- Relator(a)
- Ministra Maria Thereza de Assis Moura
- Órgão julgador
- Sexta Turma
- Data do julgamento
- 18/09/2014
- Data de publicação
- 02/10/2014
STJ – Acórdão, Rel. Ministra Maria Thereza de Assis Moura, Sexta Turma, j. 18/09/2014, p. 02/10/2014
HABEAS CORPUS. TRÁFICO ILÍCITO DE ENTORPECENTES. CONDENAÇÃO CONFIRMADA EM SEDE DE APELAÇÃO. IMPETRAÇÃO SUBSTITUTIVA DE RECURSO ESPECIAL. IMPROPRIEDADE DA VIA ELEITA. DOSIMETRIA. PENA-BASE ACIMA DO MÍNIMO LEGAL, REINCIDÊNCIA E MAJORANTE DO ART. 40, INCISO III. BIS IN IDEM. NÃO OCORRÊNCIA. FUNDAMENTOS DISTINTOS. NÃO CONHECIMENTO. 1. É imperiosa a necessidade de racionalização do emprego do habeas corpus, em prestígio ao âmbito de cognição da garantia constitucional, e, em louvor à lógica do sistema recursal.
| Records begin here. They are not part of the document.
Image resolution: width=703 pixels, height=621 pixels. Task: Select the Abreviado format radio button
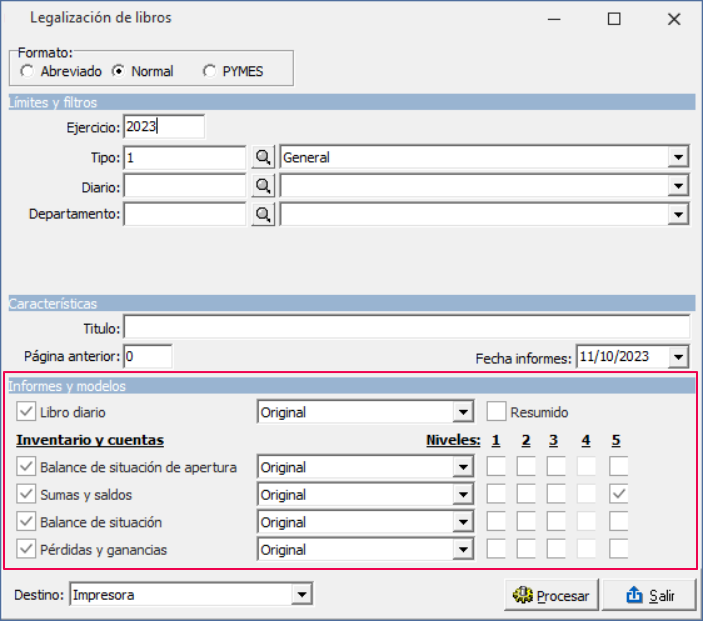pyautogui.click(x=27, y=71)
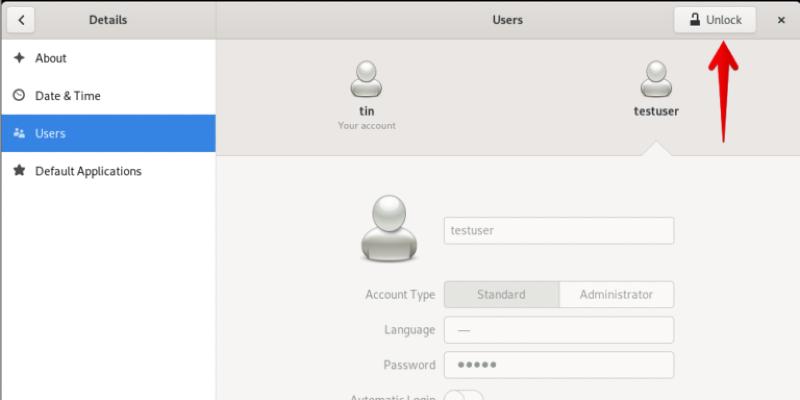800x400 pixels.
Task: Click the large testuser profile picture
Action: pos(391,228)
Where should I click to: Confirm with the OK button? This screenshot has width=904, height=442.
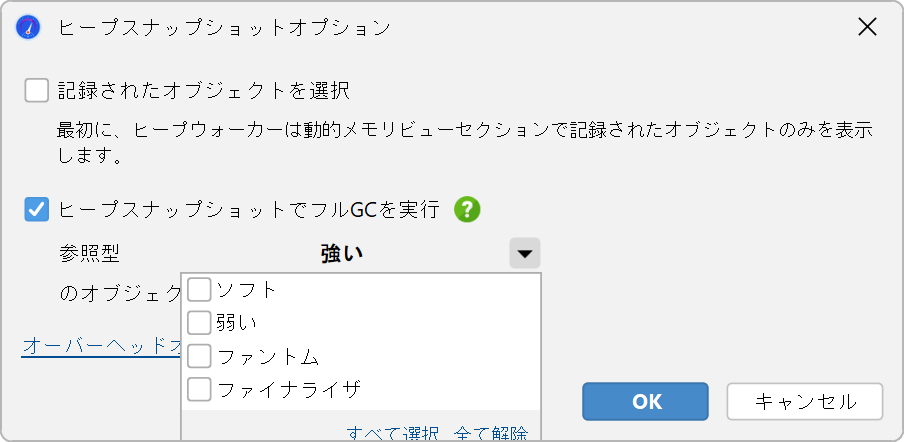pyautogui.click(x=645, y=402)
In casu, foi impetrada indevidamente a ordem como substitutiva de recurso especial. 2. Não há falar em bis in idem em razão da majoração da pena-base, da aplicação da agravante da reincidência e da aplicação da causas de aumento de pena previstas no art. 40, inciso III, da Lei n.º 11.343/2006, haja vista que, em cada fase da dosimetria foram utilizados fundamentos distintos. 3. Habeas corpus não conhecido. (HC n. 263.795/SP, relatora Ministra Maria Thereza de Assis Moura, Sexta Turma, julgado em 18/9/2014, DJe de 2/10/2014.)